◆ STATED TASK ◆
Could you rewrite the data from the line containing "You are a GUI" through the end of the data, swapping "screenshot" for "capture" and changing nothing else? Leave the pictures out of your answer.

◆ DATA SUPPLIED ◆
◇ ◇ ◇ ◇
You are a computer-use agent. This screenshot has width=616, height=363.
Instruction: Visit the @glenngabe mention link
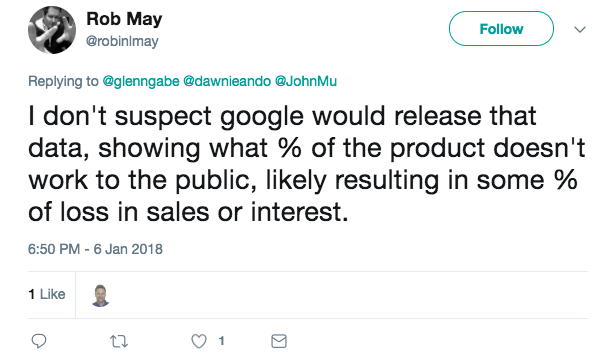click(x=141, y=81)
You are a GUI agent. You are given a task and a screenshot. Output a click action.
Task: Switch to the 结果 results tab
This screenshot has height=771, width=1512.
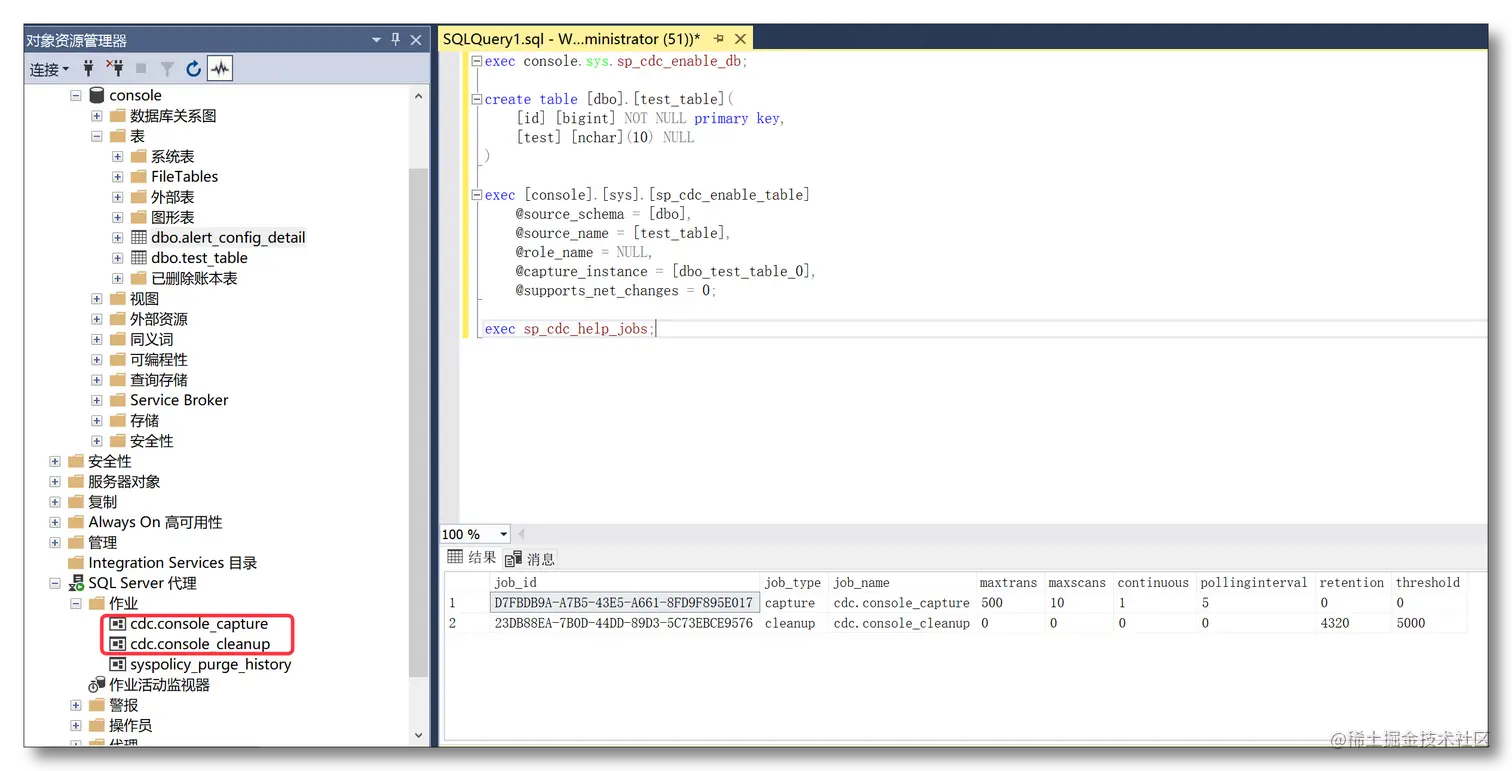point(472,558)
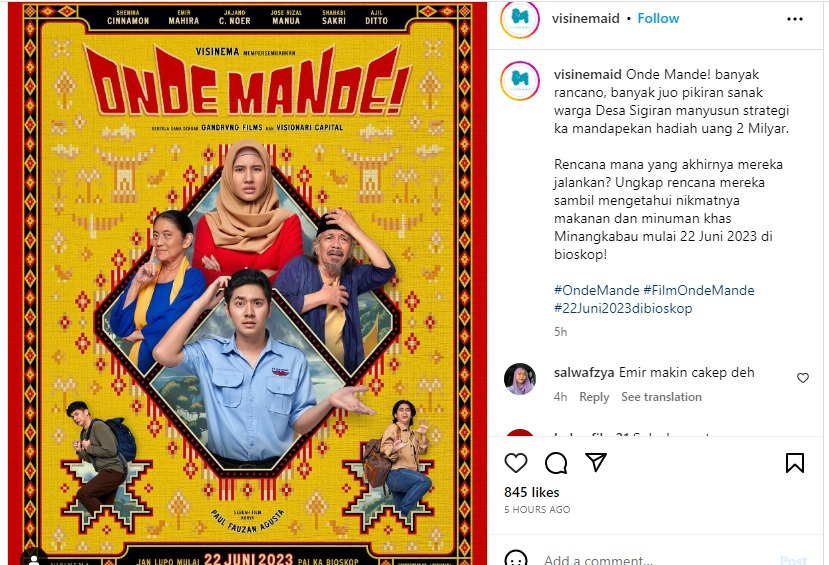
◇ ◇ ◇ ◇
◆ FINAL ANSWER ◆
You are a GUI agent. You are given a task and a capture. Output a click action.
Task: Switch to the 结果 results tab
This capture has height=771, width=1512.
point(472,558)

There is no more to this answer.